→ WORK INSTRUCTIONS
Once you have read the records, write them out again exactly.

Collected data
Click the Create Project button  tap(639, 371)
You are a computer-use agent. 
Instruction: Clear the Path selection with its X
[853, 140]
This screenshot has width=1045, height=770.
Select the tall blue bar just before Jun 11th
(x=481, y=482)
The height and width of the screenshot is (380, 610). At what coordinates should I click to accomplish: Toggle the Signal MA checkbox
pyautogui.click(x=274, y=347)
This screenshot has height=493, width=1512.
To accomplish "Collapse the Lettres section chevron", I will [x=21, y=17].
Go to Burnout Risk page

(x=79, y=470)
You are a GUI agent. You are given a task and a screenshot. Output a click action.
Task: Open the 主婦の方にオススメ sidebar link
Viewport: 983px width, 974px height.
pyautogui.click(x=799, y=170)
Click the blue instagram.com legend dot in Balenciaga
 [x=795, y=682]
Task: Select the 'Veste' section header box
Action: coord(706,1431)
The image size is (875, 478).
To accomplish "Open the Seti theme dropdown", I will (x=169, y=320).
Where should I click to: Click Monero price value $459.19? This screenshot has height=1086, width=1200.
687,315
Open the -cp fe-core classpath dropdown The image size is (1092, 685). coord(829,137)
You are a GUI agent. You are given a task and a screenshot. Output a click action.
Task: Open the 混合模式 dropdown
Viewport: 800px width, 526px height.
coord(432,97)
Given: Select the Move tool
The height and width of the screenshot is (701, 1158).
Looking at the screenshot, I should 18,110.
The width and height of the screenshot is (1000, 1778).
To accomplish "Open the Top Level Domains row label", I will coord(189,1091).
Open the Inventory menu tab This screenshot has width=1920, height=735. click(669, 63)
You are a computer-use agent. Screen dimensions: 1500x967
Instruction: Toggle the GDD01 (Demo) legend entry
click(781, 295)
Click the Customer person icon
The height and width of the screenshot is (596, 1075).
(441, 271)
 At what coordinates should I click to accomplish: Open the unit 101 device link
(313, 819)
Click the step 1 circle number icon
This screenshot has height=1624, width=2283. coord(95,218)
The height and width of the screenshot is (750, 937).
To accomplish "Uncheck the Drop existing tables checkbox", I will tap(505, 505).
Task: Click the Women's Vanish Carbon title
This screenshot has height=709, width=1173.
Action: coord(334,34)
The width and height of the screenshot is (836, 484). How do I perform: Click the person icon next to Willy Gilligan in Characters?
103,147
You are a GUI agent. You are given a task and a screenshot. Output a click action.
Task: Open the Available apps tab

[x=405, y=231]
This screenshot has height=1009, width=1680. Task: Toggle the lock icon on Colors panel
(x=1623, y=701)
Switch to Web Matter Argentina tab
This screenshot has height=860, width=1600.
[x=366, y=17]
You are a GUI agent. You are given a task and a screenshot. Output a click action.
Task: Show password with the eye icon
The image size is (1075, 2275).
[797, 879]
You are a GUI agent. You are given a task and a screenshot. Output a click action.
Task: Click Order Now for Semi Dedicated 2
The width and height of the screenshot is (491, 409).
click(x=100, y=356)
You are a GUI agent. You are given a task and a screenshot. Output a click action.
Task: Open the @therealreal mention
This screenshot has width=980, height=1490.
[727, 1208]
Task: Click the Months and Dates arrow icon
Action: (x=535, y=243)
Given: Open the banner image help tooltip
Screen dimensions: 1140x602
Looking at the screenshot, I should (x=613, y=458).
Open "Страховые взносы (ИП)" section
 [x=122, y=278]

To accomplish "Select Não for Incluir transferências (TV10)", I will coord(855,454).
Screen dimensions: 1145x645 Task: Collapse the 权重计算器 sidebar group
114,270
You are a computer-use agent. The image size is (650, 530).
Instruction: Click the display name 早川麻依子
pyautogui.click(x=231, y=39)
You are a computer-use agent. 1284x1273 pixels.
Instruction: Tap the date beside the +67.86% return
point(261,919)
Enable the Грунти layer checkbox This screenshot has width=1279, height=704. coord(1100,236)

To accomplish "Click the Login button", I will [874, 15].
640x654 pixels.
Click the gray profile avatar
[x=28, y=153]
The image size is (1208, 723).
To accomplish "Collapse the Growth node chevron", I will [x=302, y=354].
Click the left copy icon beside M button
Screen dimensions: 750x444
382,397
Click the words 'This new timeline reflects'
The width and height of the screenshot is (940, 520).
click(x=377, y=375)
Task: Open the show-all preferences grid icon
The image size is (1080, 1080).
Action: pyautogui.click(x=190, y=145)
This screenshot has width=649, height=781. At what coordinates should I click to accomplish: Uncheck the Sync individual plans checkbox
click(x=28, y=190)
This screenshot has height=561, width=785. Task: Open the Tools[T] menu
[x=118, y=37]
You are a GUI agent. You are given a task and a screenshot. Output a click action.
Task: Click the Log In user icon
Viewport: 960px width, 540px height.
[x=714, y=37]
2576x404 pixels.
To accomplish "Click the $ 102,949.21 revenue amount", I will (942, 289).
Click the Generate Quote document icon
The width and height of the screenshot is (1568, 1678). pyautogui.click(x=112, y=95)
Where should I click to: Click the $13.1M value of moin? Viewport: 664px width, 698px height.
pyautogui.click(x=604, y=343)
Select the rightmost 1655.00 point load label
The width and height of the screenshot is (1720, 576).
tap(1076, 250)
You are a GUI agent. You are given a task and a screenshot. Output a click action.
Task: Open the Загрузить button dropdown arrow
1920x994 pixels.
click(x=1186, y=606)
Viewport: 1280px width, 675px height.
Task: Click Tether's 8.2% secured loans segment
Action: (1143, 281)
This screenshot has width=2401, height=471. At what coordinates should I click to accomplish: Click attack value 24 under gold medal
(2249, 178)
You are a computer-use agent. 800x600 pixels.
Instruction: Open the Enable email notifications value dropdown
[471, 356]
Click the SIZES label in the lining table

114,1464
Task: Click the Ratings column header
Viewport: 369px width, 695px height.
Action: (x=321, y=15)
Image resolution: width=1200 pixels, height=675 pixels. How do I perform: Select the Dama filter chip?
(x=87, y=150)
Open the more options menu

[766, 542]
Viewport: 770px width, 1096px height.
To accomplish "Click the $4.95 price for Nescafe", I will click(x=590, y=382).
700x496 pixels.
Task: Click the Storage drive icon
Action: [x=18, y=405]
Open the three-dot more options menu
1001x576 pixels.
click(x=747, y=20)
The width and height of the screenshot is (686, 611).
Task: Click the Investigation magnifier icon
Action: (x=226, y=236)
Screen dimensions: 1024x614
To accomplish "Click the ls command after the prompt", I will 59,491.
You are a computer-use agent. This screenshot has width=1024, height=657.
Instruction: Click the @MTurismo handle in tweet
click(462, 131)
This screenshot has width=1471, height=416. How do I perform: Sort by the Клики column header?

→ SOLUTION TO THIS EXERCISE
Click the Create Project button  tap(639, 371)
You are a computer-use agent. 
Instruction: Clear the Path selection with its X
[853, 140]
This screenshot has width=1045, height=770.
Select the tall blue bar just before Jun 11th
(x=481, y=482)
The height and width of the screenshot is (380, 610). At what coordinates should I click to accomplish: Toggle the Signal MA checkbox
pyautogui.click(x=274, y=347)
This screenshot has height=493, width=1512.
To accomplish "Collapse the Lettres section chevron", I will [x=21, y=17].
Go to Burnout Risk page

(x=79, y=470)
You are a GUI agent. You are given a task and a screenshot. Output a click action.
Task: Open the 主婦の方にオススメ sidebar link
Viewport: 983px width, 974px height.
pyautogui.click(x=799, y=170)
Click the blue instagram.com legend dot in Balenciaga
 [x=795, y=682]
Task: Select the 'Veste' section header box
Action: coord(706,1431)
The image size is (875, 478).
To accomplish "Open the Seti theme dropdown", I will (x=169, y=320).
Where should I click to: Click Monero price value $459.19? This screenshot has height=1086, width=1200.
687,315
Open the -cp fe-core classpath dropdown The image size is (1092, 685). coord(829,137)
You are a GUI agent. You are given a task and a screenshot. Output a click action.
Task: Open the 混合模式 dropdown
Viewport: 800px width, 526px height.
coord(432,97)
Given: Select the Move tool
The height and width of the screenshot is (701, 1158).
Looking at the screenshot, I should 18,110.
The width and height of the screenshot is (1000, 1778).
To accomplish "Open the Top Level Domains row label", I will coord(189,1091).
Open the Inventory menu tab This screenshot has width=1920, height=735. click(669, 63)
You are a computer-use agent. Screen dimensions: 1500x967
Instruction: Toggle the GDD01 (Demo) legend entry
click(781, 295)
Click the Customer person icon
The height and width of the screenshot is (596, 1075).
(441, 271)
 At what coordinates should I click to accomplish: Open the unit 101 device link
(313, 819)
Click the step 1 circle number icon
This screenshot has height=1624, width=2283. coord(95,218)
The height and width of the screenshot is (750, 937).
To accomplish "Uncheck the Drop existing tables checkbox", I will tap(505, 505).
Task: Click the Women's Vanish Carbon title
This screenshot has height=709, width=1173.
Action: coord(334,34)
The width and height of the screenshot is (836, 484). How do I perform: Click the person icon next to Willy Gilligan in Characters?
103,147
You are a GUI agent. You are given a task and a screenshot. Output a click action.
Task: Open the Available apps tab

[x=405, y=231]
This screenshot has height=1009, width=1680. Task: Toggle the lock icon on Colors panel
(x=1623, y=701)
Switch to Web Matter Argentina tab
This screenshot has height=860, width=1600.
[x=366, y=17]
You are a GUI agent. You are given a task and a screenshot. Output a click action.
Task: Show password with the eye icon
The image size is (1075, 2275).
[797, 879]
You are a GUI agent. You are given a task and a screenshot. Output a click action.
Task: Click Order Now for Semi Dedicated 2
The width and height of the screenshot is (491, 409).
click(x=100, y=356)
You are a GUI agent. You are given a task and a screenshot. Output a click action.
Task: Open the @therealreal mention
This screenshot has width=980, height=1490.
[727, 1208]
Task: Click the Months and Dates arrow icon
Action: (x=535, y=243)
Given: Open the banner image help tooltip
Screen dimensions: 1140x602
Looking at the screenshot, I should (x=613, y=458).
Open "Страховые взносы (ИП)" section
 [x=122, y=278]

To accomplish "Select Não for Incluir transferências (TV10)", I will coord(855,454).
Screen dimensions: 1145x645 Task: Collapse the 权重计算器 sidebar group
114,270
You are a computer-use agent. The image size is (650, 530).
Instruction: Click the display name 早川麻依子
pyautogui.click(x=231, y=39)
You are a computer-use agent. 1284x1273 pixels.
Instruction: Tap the date beside the +67.86% return
point(261,919)
Enable the Грунти layer checkbox This screenshot has width=1279, height=704. coord(1100,236)

To accomplish "Click the Login button", I will [874, 15].
640x654 pixels.
Click the gray profile avatar
[x=28, y=153]
The image size is (1208, 723).
To accomplish "Collapse the Growth node chevron", I will [x=302, y=354].
Click the left copy icon beside M button
Screen dimensions: 750x444
382,397
Click the words 'This new timeline reflects'
The width and height of the screenshot is (940, 520).
click(x=377, y=375)
Task: Open the show-all preferences grid icon
The image size is (1080, 1080).
Action: pyautogui.click(x=190, y=145)
This screenshot has width=649, height=781. At what coordinates should I click to accomplish: Uncheck the Sync individual plans checkbox
click(x=28, y=190)
This screenshot has height=561, width=785. Task: Open the Tools[T] menu
[x=118, y=37]
You are a GUI agent. You are given a task and a screenshot. Output a click action.
Task: Click the Log In user icon
Viewport: 960px width, 540px height.
[x=714, y=37]
2576x404 pixels.
To accomplish "Click the $ 102,949.21 revenue amount", I will (942, 289).
Click the Generate Quote document icon
The width and height of the screenshot is (1568, 1678). pyautogui.click(x=112, y=95)
Where should I click to: Click the $13.1M value of moin? Viewport: 664px width, 698px height.
pyautogui.click(x=604, y=343)
Select the rightmost 1655.00 point load label
The width and height of the screenshot is (1720, 576).
tap(1076, 250)
You are a GUI agent. You are given a task and a screenshot. Output a click action.
Task: Open the Загрузить button dropdown arrow
1920x994 pixels.
click(x=1186, y=606)
Viewport: 1280px width, 675px height.
Task: Click Tether's 8.2% secured loans segment
Action: (1143, 281)
This screenshot has width=2401, height=471. At what coordinates should I click to accomplish: Click attack value 24 under gold medal
(2249, 178)
You are a computer-use agent. 800x600 pixels.
Instruction: Open the Enable email notifications value dropdown
[471, 356]
Click the SIZES label in the lining table

114,1464
Task: Click the Ratings column header
Viewport: 369px width, 695px height.
Action: (x=321, y=15)
Image resolution: width=1200 pixels, height=675 pixels. How do I perform: Select the Dama filter chip?
(x=87, y=150)
Open the more options menu

[766, 542]
Viewport: 770px width, 1096px height.
To accomplish "Click the $4.95 price for Nescafe", I will click(x=590, y=382).
700x496 pixels.
Task: Click the Storage drive icon
Action: [x=18, y=405]
Open the three-dot more options menu
1001x576 pixels.
click(x=747, y=20)
The width and height of the screenshot is (686, 611).
Task: Click the Investigation magnifier icon
Action: (x=226, y=236)
Screen dimensions: 1024x614
To accomplish "Click the ls command after the prompt", I will 59,491.
You are a computer-use agent. This screenshot has width=1024, height=657.
Instruction: Click the @MTurismo handle in tweet
click(462, 131)
This screenshot has width=1471, height=416. How do I perform: Sort by the Клики column header?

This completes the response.